Estratto -
La velocità di queste galee, con l'impiego razionale nella distribuzione nei turni di voga, superava raramente i dieci km orari. Al principio del XVI secolo,
quando la galea ordinaria fu considerata inefficace a guerreggiare in battaglia coi galeoni (grossi legni d'alto bordo e grande velatura, che erano entrati in
linea, dotati di pesanti artiglierie), il Bressano, uno fra i migliori architetti navali del suo tempo, ideò a Venezia un derivato misto della galea che fu chiamato
galeazza.
Questa, più alta di murata, specie per il castello poppiero, più solida, con tre alberi a vela latina, era armata da 30 a 40 pezzi di varia artiglieria e
dislocava circa 1600 tonnellate, con un equipaggio di forse mille uomini. Dopo la vittoria di Lepanto nel 1571, illustrata dal Tiziano, le galeazze, assunte a
gloria per merito dei grandi ammiragli Don Giovanni d'Austria e Andrea D'Oria, vennero largamente adottate dalle marine di Francia e di Spagna; anzi, Luigi XIV ne
ordinò una come nave reale che volle decorata dalla mano di Pierre Puget.

Compiti assegnati -
1. Riporta, nell'ordine in cui compaiono, tutte le persone citate per nome nell'estratto.
2. Copia dall'estratto, senza alcuna modifica, il passo che va da "Questa, più alta" a "di Pierre Puget.".

Contenuto del dataset -
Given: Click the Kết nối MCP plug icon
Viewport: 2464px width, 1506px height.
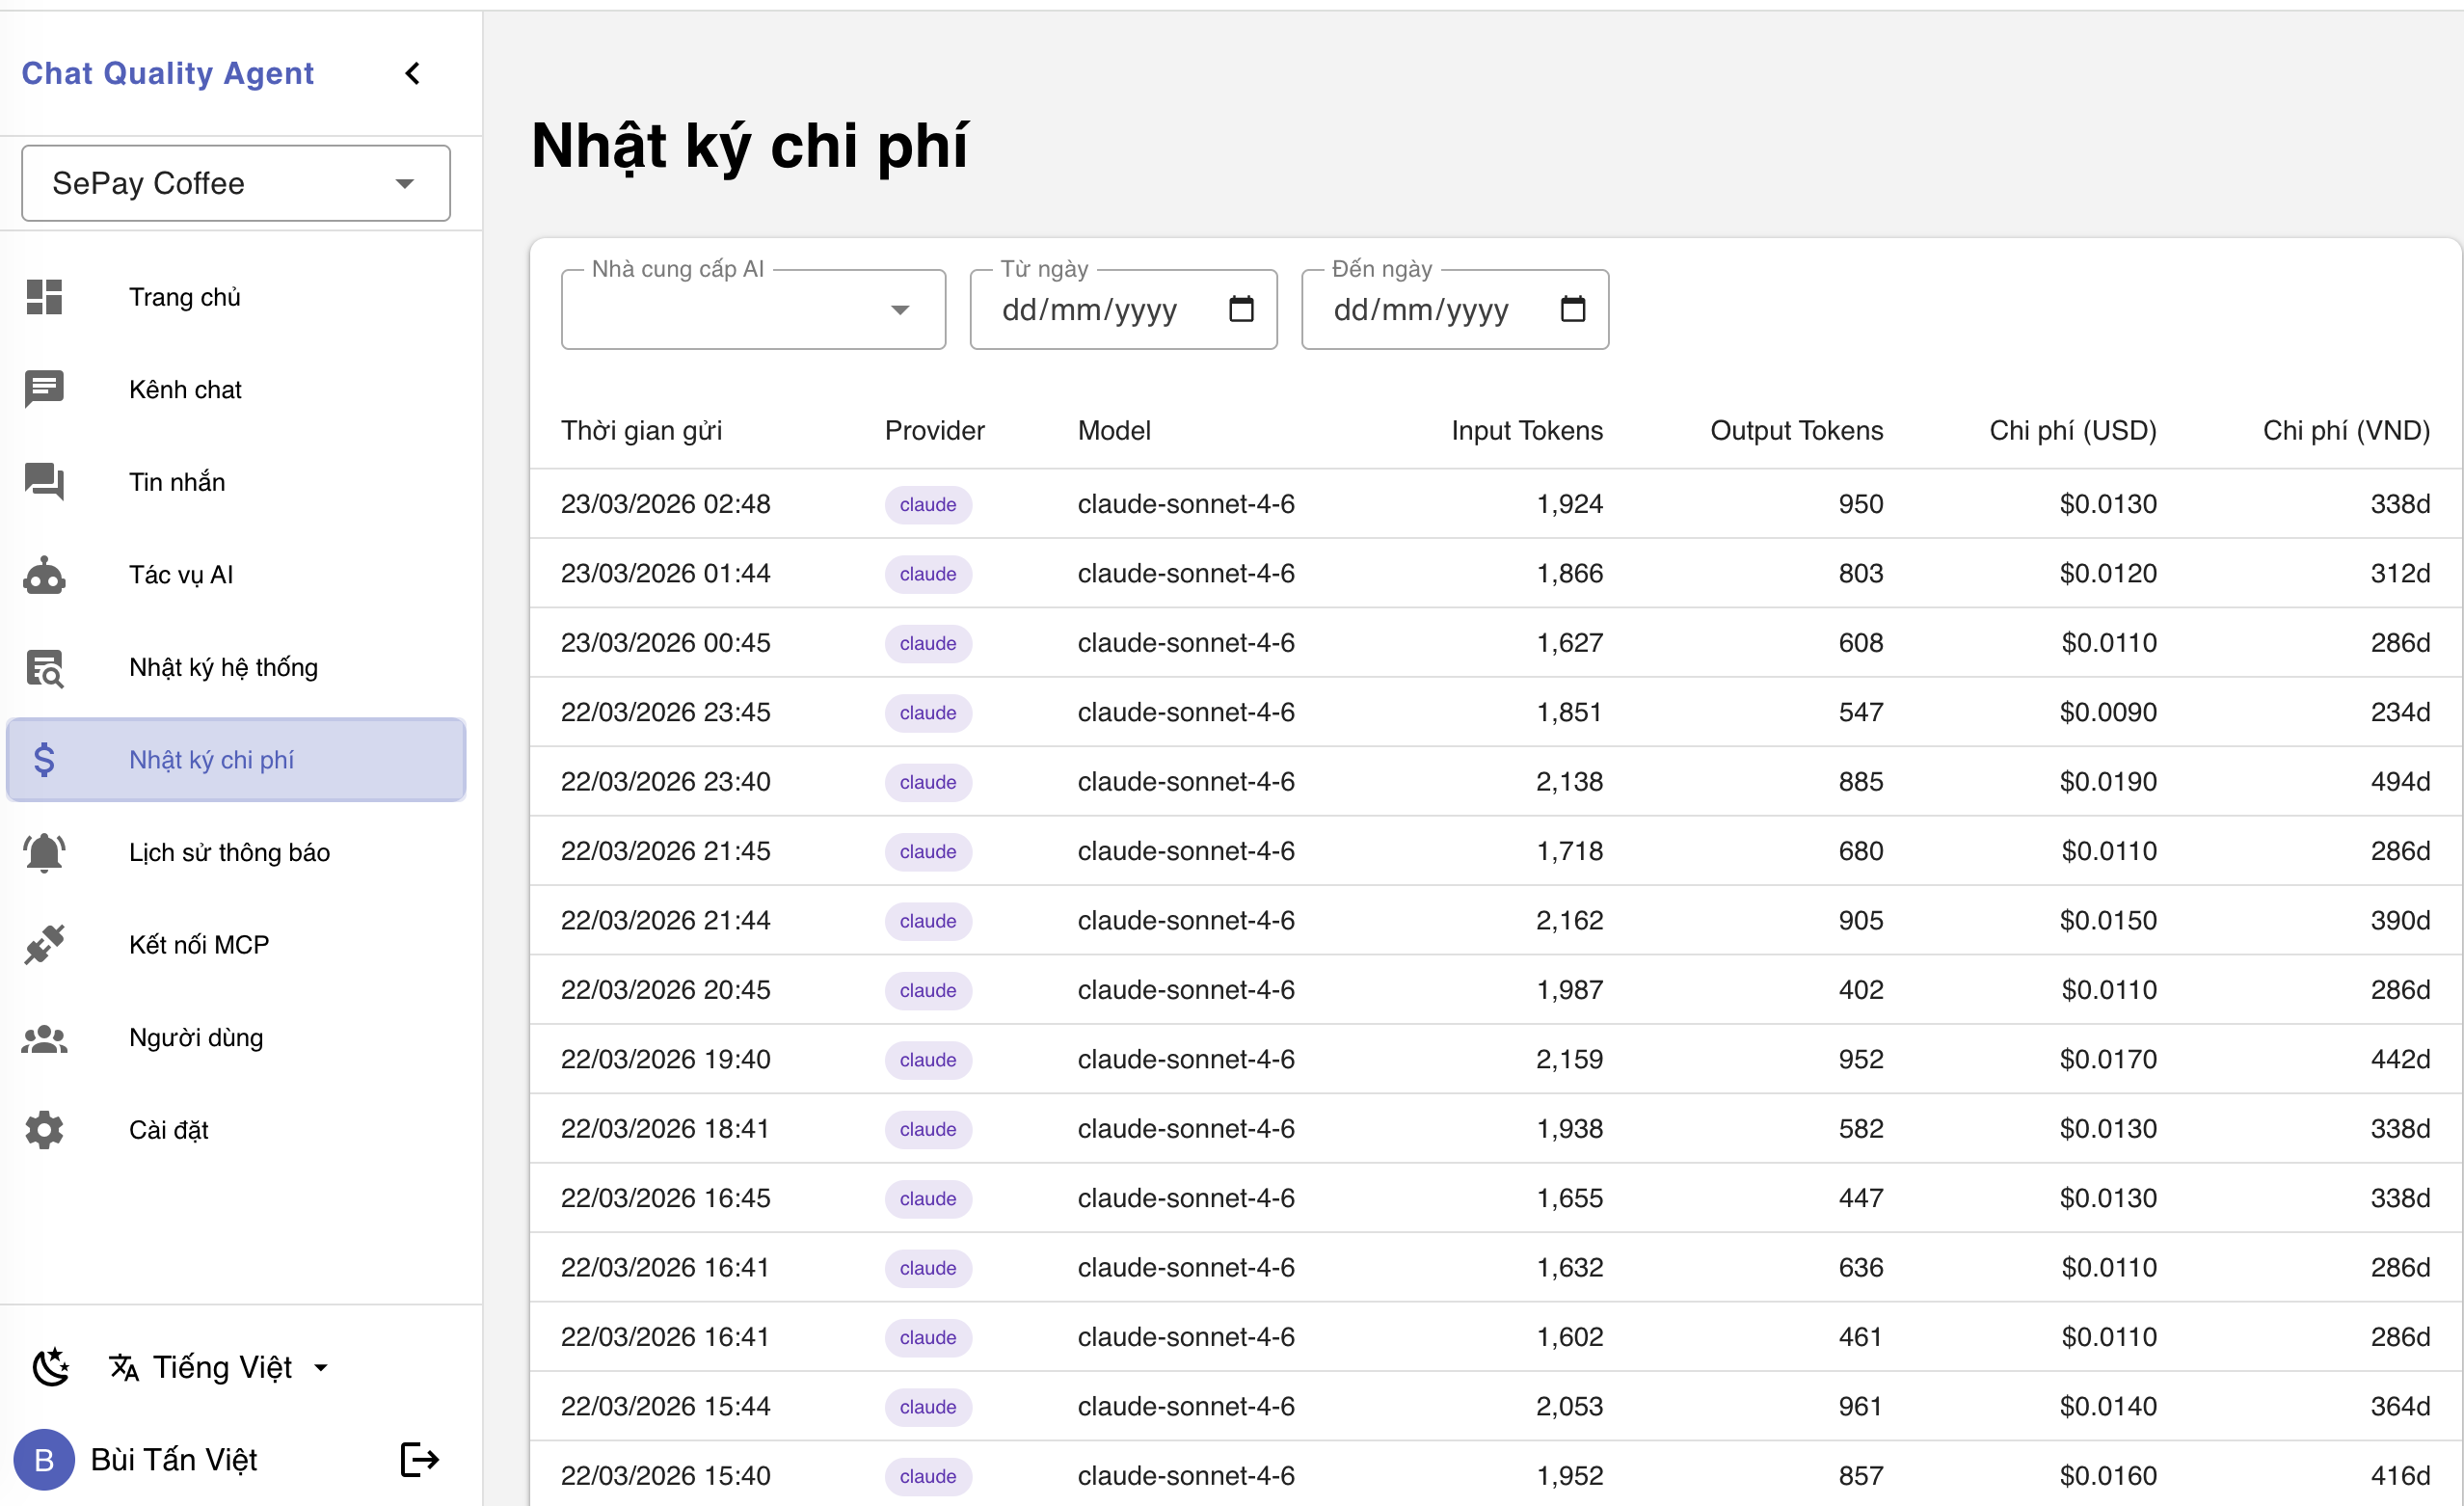Looking at the screenshot, I should click(x=44, y=945).
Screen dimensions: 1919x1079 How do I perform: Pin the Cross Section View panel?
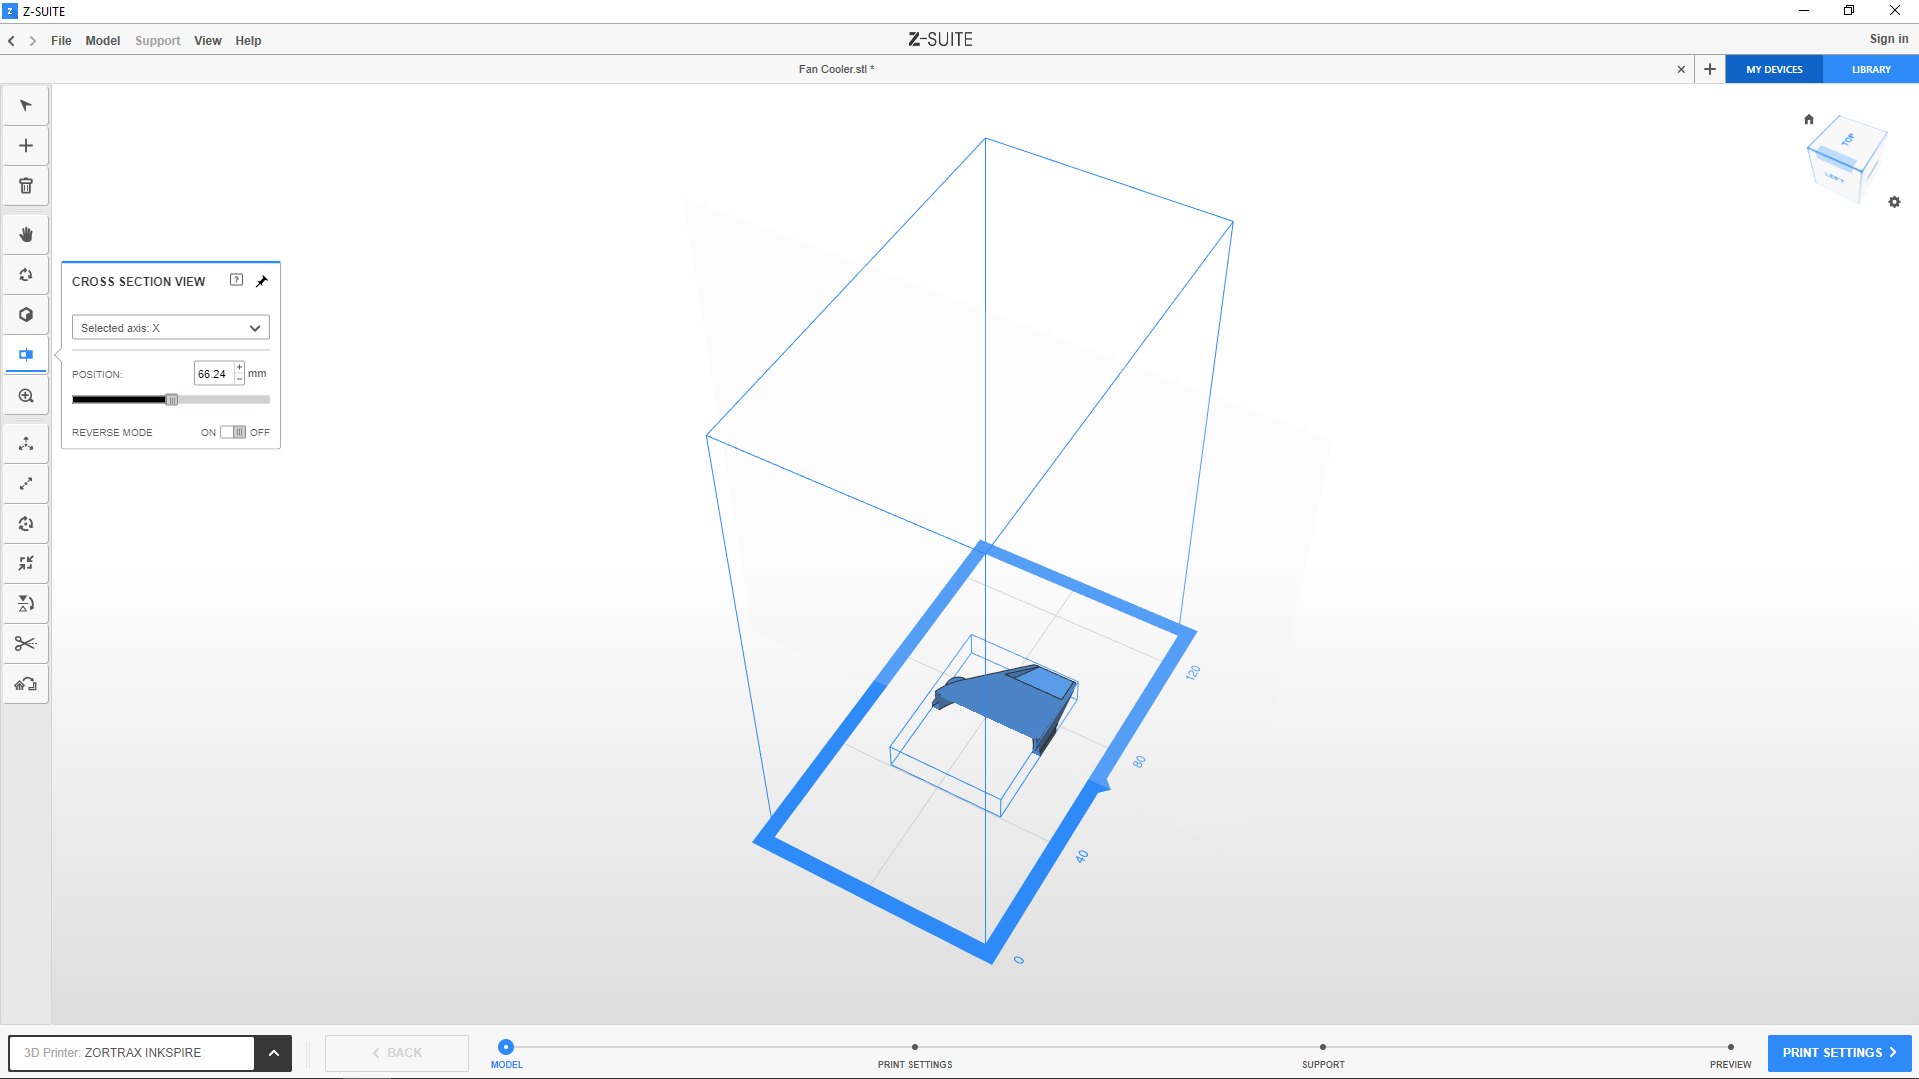pyautogui.click(x=262, y=281)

Risposte ai compiti -
1.
- il Bressano
- Tiziano
- Don Giovanni d'Austria
- Andrea D'Oria
- Luigi XIV
- Pierre Puget

2.
Questa, più alta di murata, specie per il castello poppiero, più solida, con tre alberi a vela latina, era armata da 30 a 40 pezzi di varia artiglieria e
dislocava circa 1600 tonnellate, con un equipaggio di forse mille uomini. Dopo la vittoria di Lepanto nel 1571, illustrata dal Tiziano, le galeazze, assunte a
gloria per merito dei grandi ammiragli Don Giovanni d'Austria e Andrea D'Oria, vennero largamente adottate dalle marine di Francia e di Spagna; anzi, Luigi XIV ne
ordinò una come nave reale che volle decorata dalla mano di Pierre Puget.